▶ [WHAT IS EXPECTED]
In the passage below on The Last of Us, what does the writer say The Last of Us Part II is about?

▶ [PASSAGE]

The Last of Us is a narrative masterpiece and a technical achievement in visual storytelling and gameplay. It unabashedly tells its story and whether you agree or not with the choices and violent actions of its protagonists, we all grow to care deeply about the evolving relationship between Joel and Ellie. We care so deeply that we, or at least most of us, don't even second guess when we are asked to pull the trigger on 3 innocent doctors as they attempt to harness a cure that will inevitably kill Ellie. Joel’s actions are violent and selfish, but we are on his side as he lies to Ellie in one of the greatest and shocking endings in video game history.

If this story is about Joel’s path to regaining his humanity and the violent actions he would take to protect those he loves, The Last of Us Part II is about the consequences of those choices.

Headlines will tell you that The Last of Us Part II is a dark game that glorifies violence and gives you very little else. Although violence is absolutely a plot device that has been brought to life in incredible detail by the amazing artists that worked on this game, to only focus on the violence would be to ignore the complexities of the story and how violence is manipulated to tell it. This is not just a story centered on hate, violence and revenge but a reflection of love, empathy, forgiveness and overcoming emotional trauma. This is a story of hope.

▶ [MATERIAL SHOWN]
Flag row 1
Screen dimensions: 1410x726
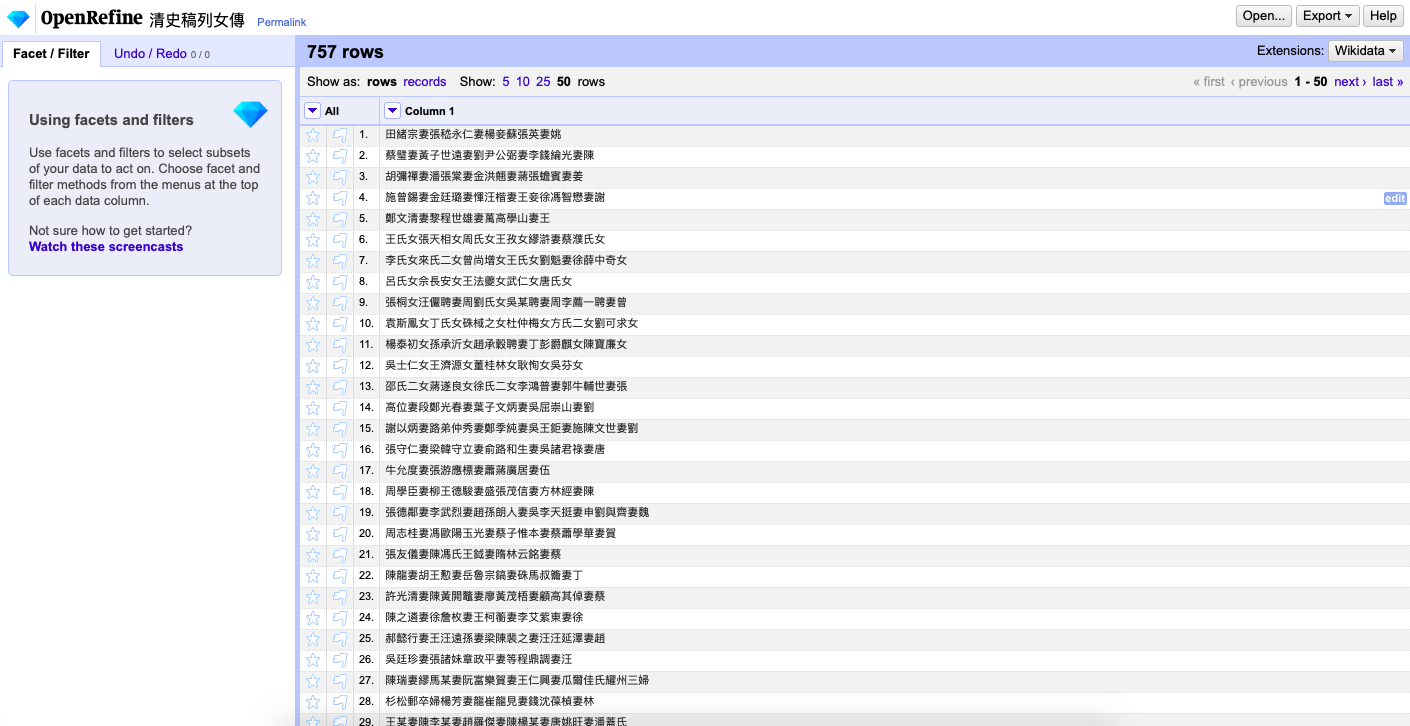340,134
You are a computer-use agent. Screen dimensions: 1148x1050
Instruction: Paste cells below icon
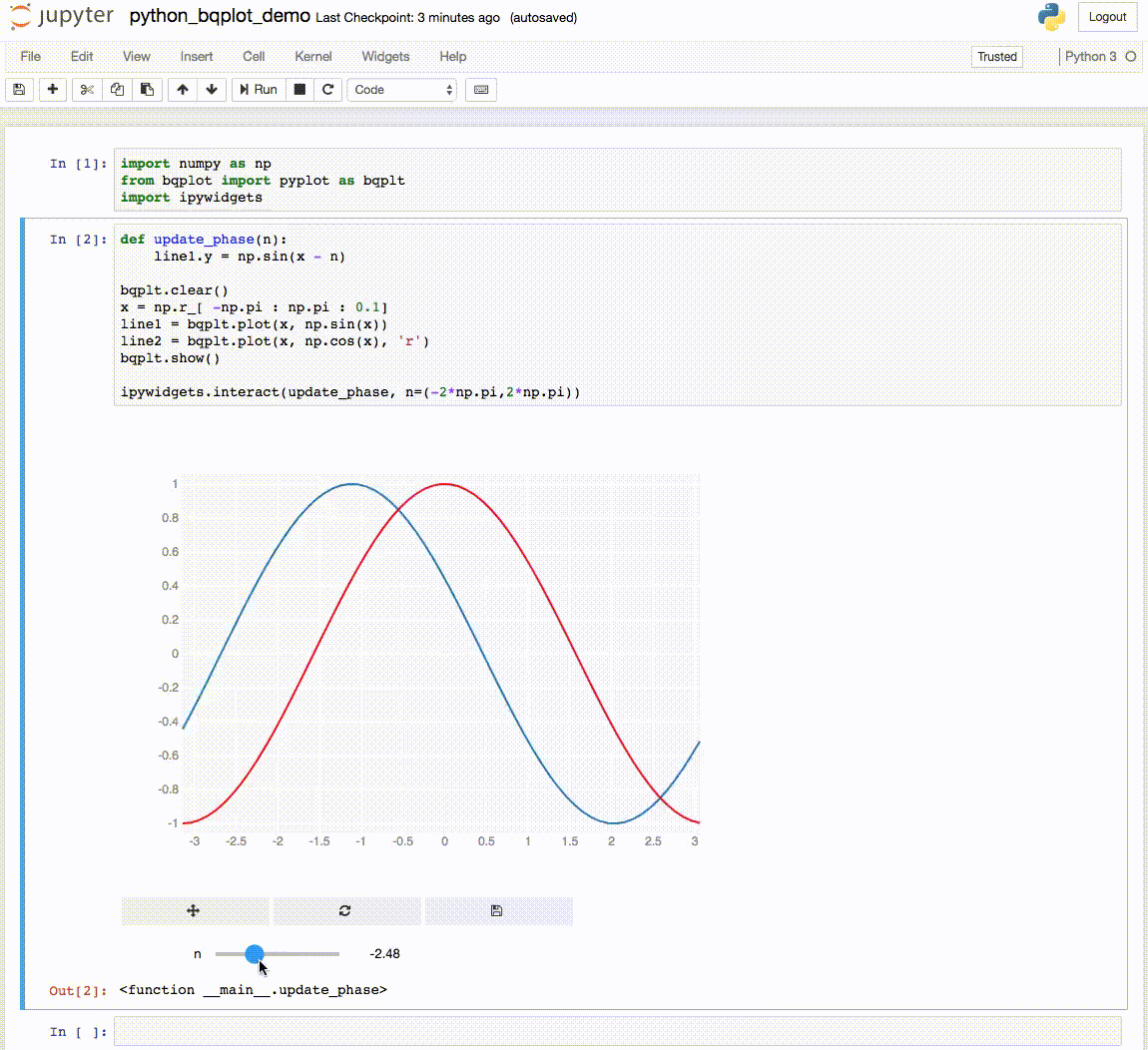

▶ [SOLUTION BELOW]
The consequences of Joel's choices, the violent actions he took to protect those he loves.